*** Texto fornecido ***

Sendo Deus Onipotente, Criador de todas as coisas, é paradoxal pensar que possa existir uma relação entre o agir de Deus e a fraqueza humana. Mais difícil ainda para a nossa razão, é imaginar que Ele pode e quer habitar na fraqueza humana. Deus nos fez humanos, não anjos e nem deuses, mas, humanos e viu que era muito bom!(1)
O Senhor formou o homem do barro, não do ferro ou do ouro, nem de rocha ou do diamante, mas, do barro. O barro pode não ser valioso, mas, é o mais fácil de moldar. Precisa também passar pelo fogo para ganhar resistência.
Existe em nós esse ponto de fraqueza que funciona como um canal direto com o Senhor. É o ponto de encontro entre Deus e o homem. Ele, sendo o Todo Poderoso, quis manter intencionalmente esse ponto de ligação conosco, por amor, não para nos humilhar, mas para poder interagir com a nossa humanidade. Talvez seja esse o motivo da alegria de São Paulo em relação à sua fraqueza. Certamente ele descobriu esse segredo escondido na gênese humana e enquanto todos nós tentamos nos distanciar do “dom da fraqueza”, São Paulo faz o caminho inverso e corre ao seu encalço.
O próprio pecado de Adão e de Eva, já está ligado a essa vontade de ser forte. A desobediência dos dois, passa pela frase sedutora da serpente “vos tornareis como deuses e tereis conhecimento”(2). A frase da serpente teve efeito imediato em Eva, pois, despertou nela curiosidade. Existe no homem, um desejo natural, ainda que inconsciente, de se unir ao seu criador, mesmo que o homem negue esse desejo e essa inclinação original, é necessário ao homem unir-se a Deus, ou seja, é vital, e tudo que é vital exerce em nós uma força enorme que, quando não dirigida pelo Espírito de Deus, nos leva a caminhos tortuosos, nos distanciando ao invés de nos aproximar do Senhor.
No final das contas, queremos ser deuses(2). O desejo de independência, de liberdade, querer realizar grandes coisas, ter o nome escrito na história, é no fundo, um desejo de apoteose, ou seja, de ser divinizado, o que pode ser legítimo levando em consideração que o que Deus pretende é fazer-nos deuses por participação, sendo-o Ele por natureza, como o fogo que converte tudo em fogo (3), desde que esse desejo seja de imersão completa n’Ele, de modo que a natureza humana não é aniquilada, mas é totalmente impregnada da “substância” divina.
Esse fenômeno, por assim dizer, já o podemos contemplar na vida dos santos que alcançaram, não sem esforços humanos, mas sustentados pelo auxílio indispensável da graça Divina, essa união perfeita entre criatura e Criador, manifestada por exemplo, na vida daqueles santos que tinham o “poder” de dar ordens aos animais, aos elementos ou aos fenômenos naturais, assim como o fez o próprio Jesus ao dar ordens aos ventos e ao mar(4). Ele prometeu que faríamos as obras que Ele fez e coisas ainda maiores que Ele mesmo(5).

*** Dados fornecidos ***

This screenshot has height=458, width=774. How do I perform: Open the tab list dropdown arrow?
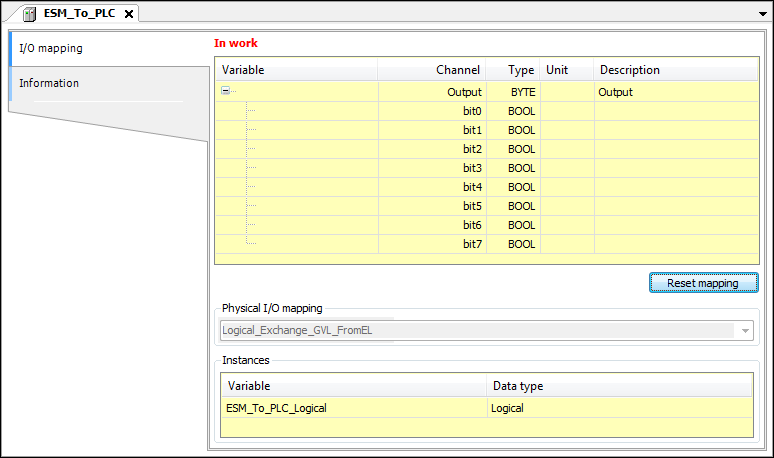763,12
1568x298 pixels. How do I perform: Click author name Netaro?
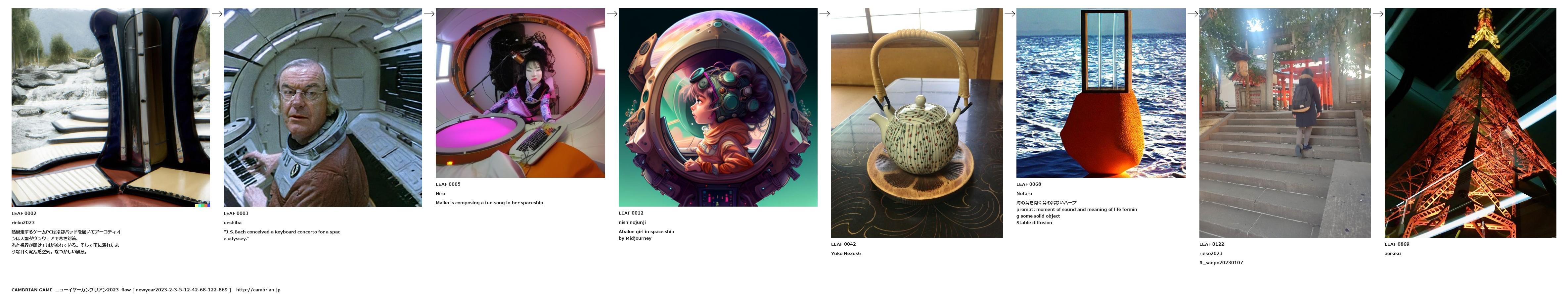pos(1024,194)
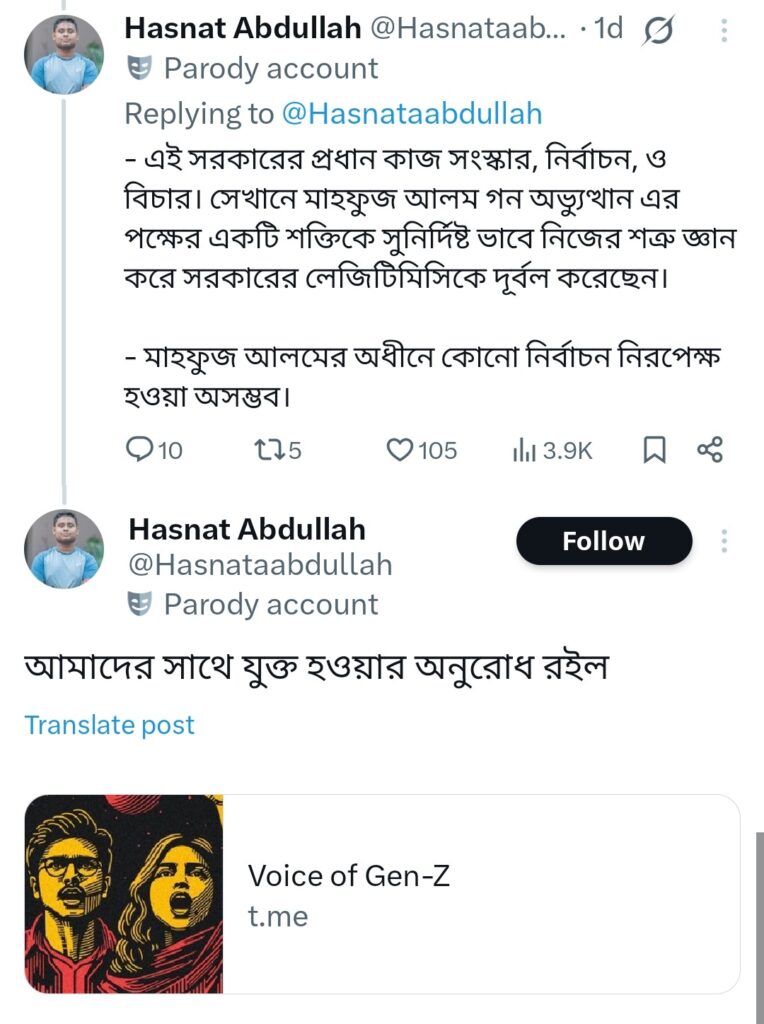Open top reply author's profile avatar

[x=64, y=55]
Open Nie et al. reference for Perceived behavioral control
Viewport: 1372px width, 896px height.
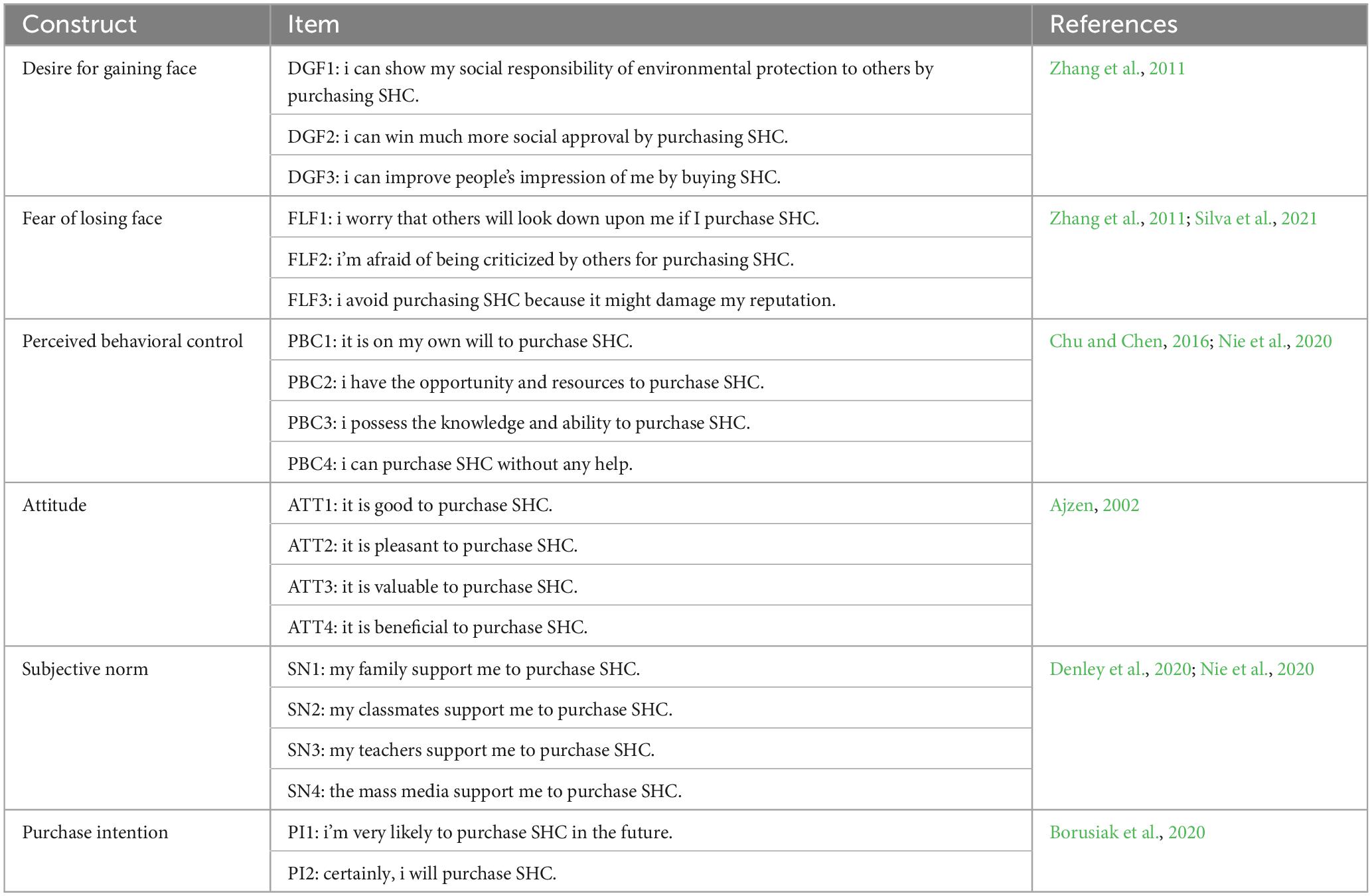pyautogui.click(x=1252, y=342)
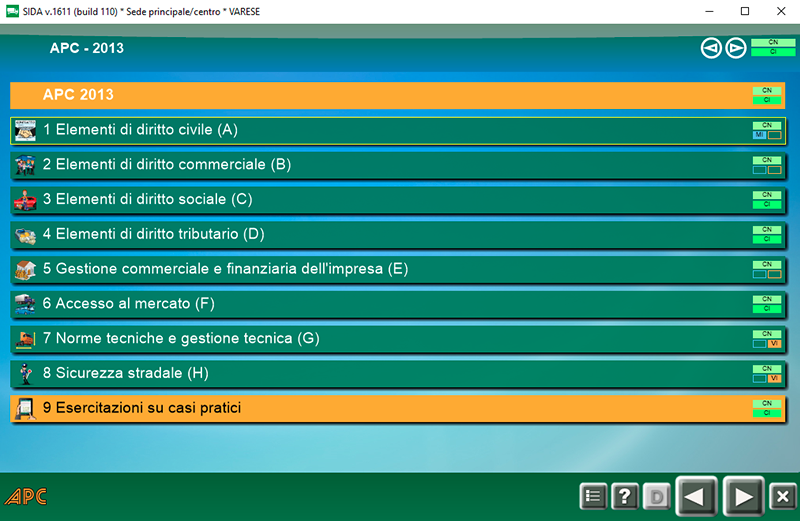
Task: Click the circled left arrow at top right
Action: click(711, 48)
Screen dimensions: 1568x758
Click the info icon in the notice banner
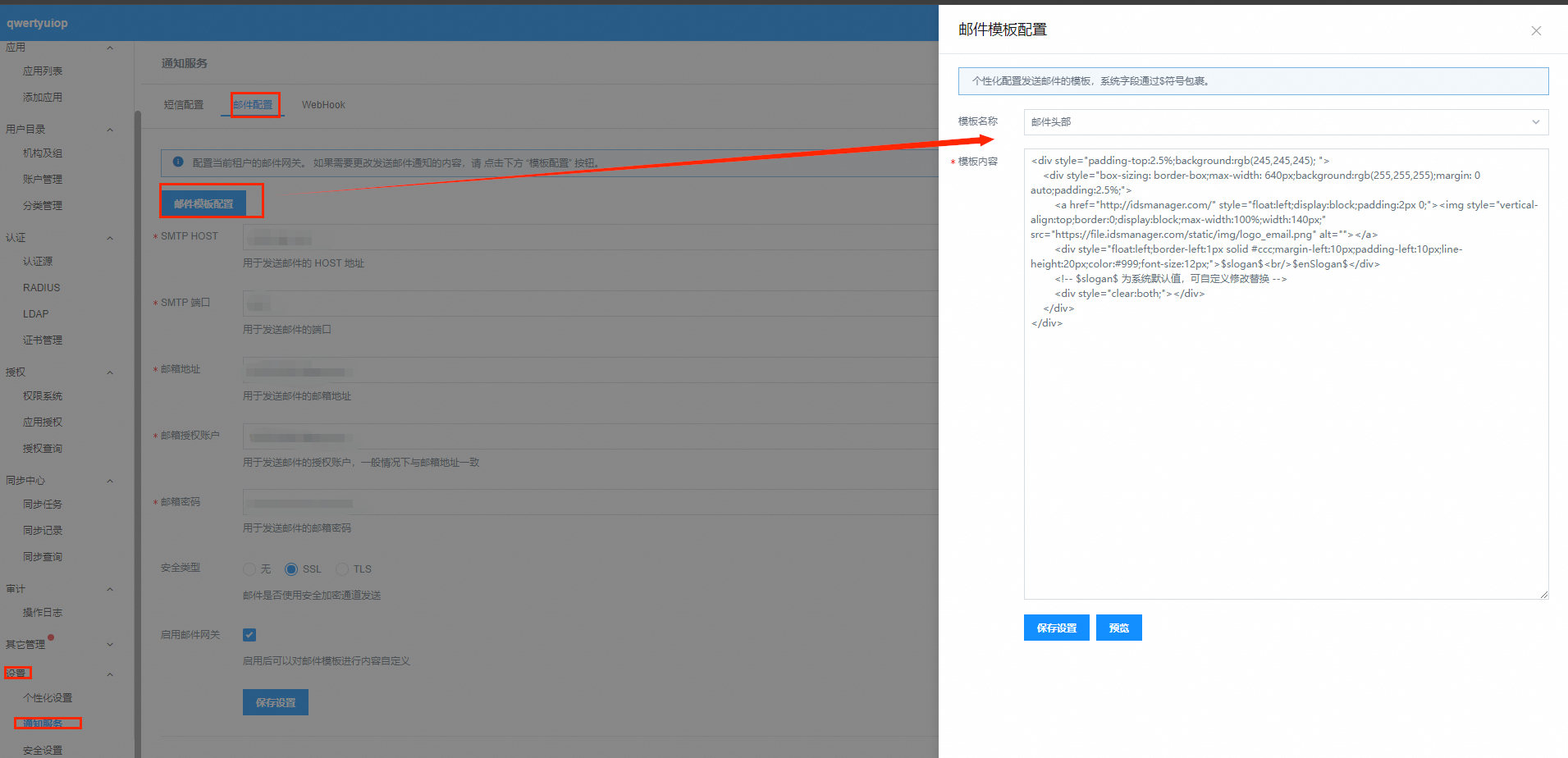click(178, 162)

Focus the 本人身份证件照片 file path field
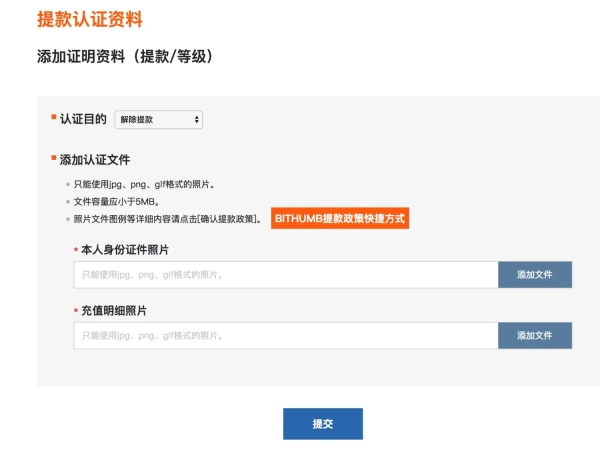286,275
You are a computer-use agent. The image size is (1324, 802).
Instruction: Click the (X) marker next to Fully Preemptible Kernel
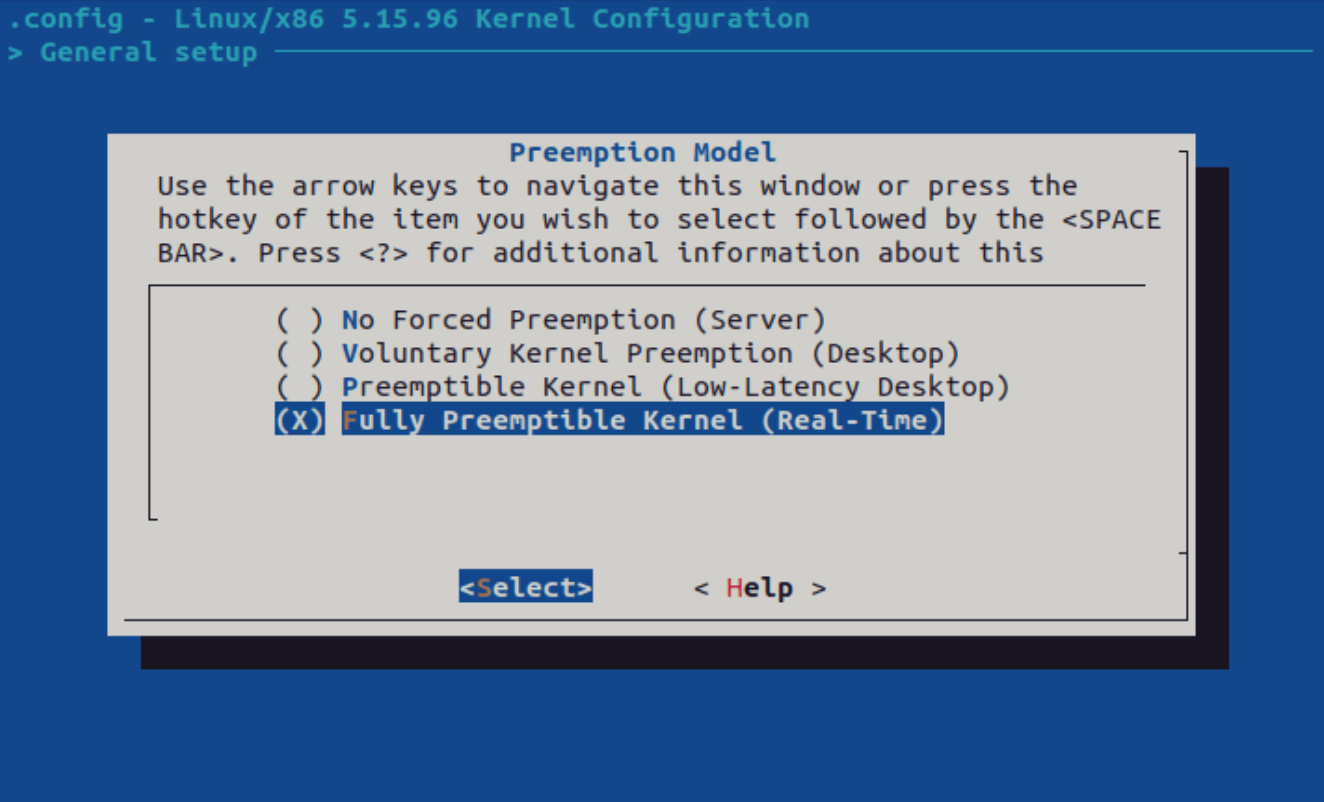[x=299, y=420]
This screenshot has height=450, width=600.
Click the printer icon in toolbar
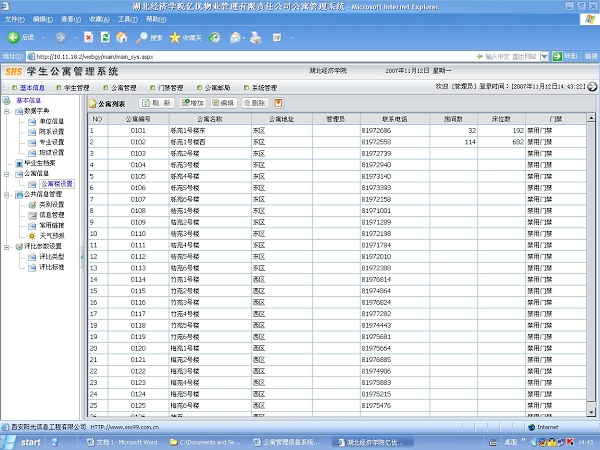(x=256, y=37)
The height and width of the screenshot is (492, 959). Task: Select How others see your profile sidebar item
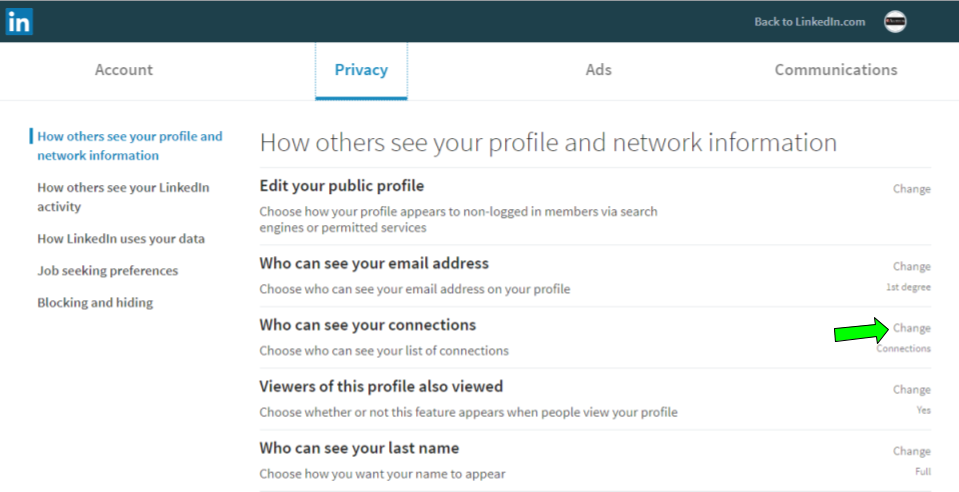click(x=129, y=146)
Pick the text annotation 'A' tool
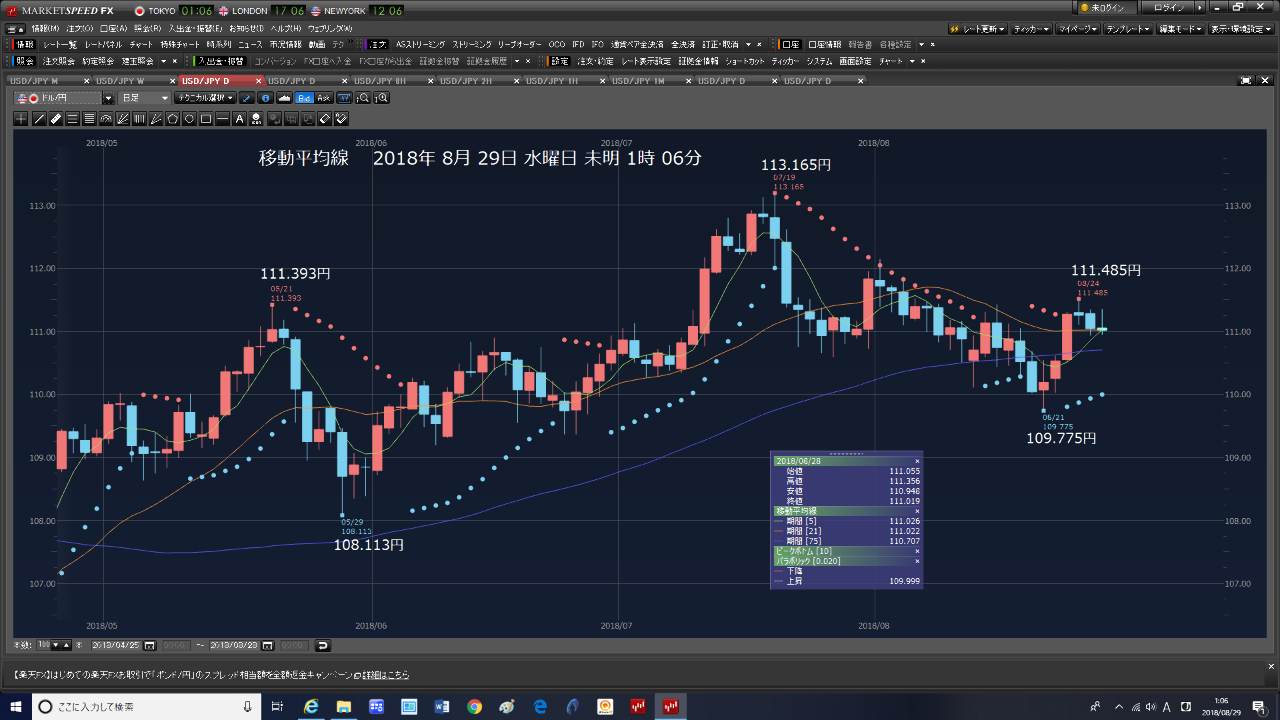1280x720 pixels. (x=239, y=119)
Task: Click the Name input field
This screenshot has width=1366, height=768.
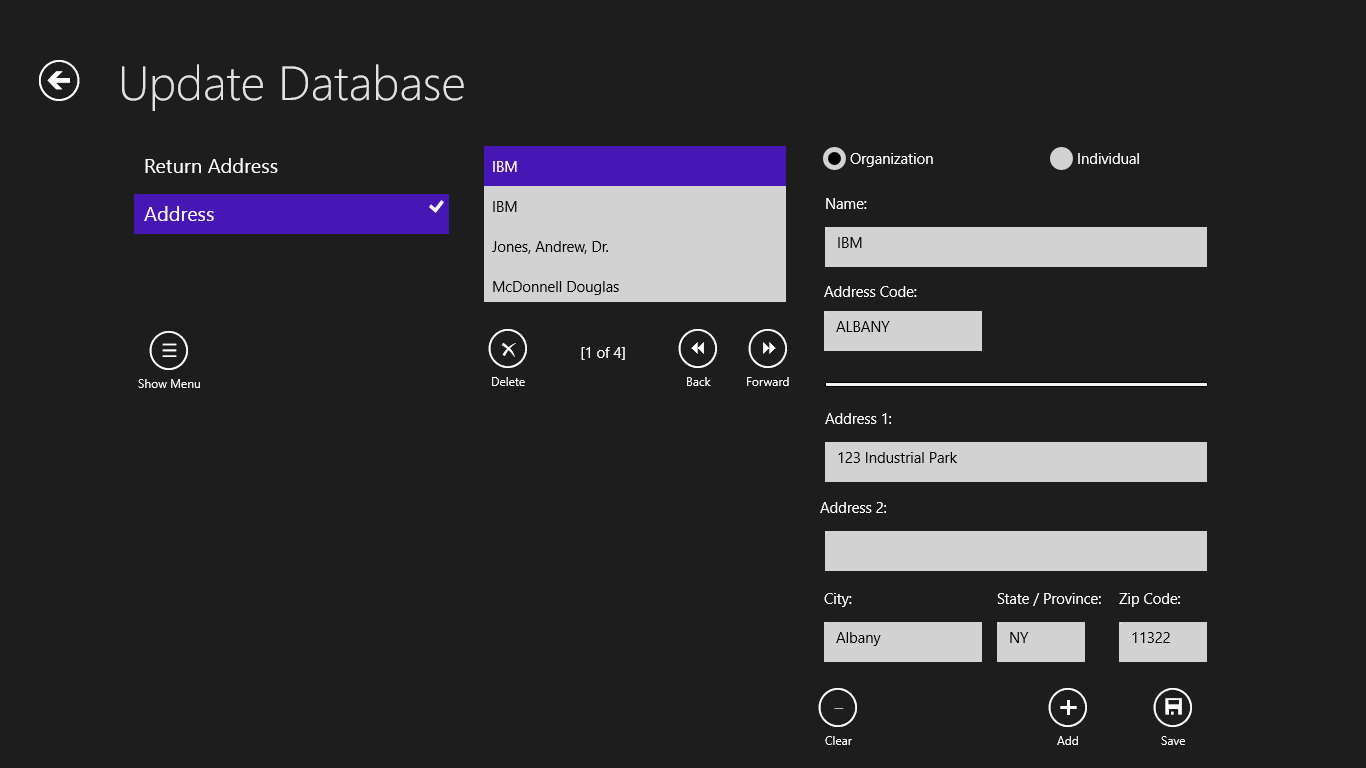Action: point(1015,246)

***

_Tarefa_
Transcreva, do texto sobre Deus e a fraqueza humana, o trecho que vai de "Esse fenômeno, por" a "que Ele mesmo(5).".

_Resposta correta_
Esse fenômeno, por assim dizer, já o podemos contemplar na vida dos santos que alcançaram, não sem esforços humanos, mas sustentados pelo auxílio indispensável da graça Divina, essa união perfeita entre criatura e Criador, manifestada por exemplo, na vida daqueles santos que tinham o “poder” de dar ordens aos animais, aos elementos ou aos fenômenos naturais, assim como o fez o próprio Jesus ao dar ordens aos ventos e ao mar(4). Ele prometeu que faríamos as obras que Ele fez e coisas ainda maiores que Ele mesmo(5).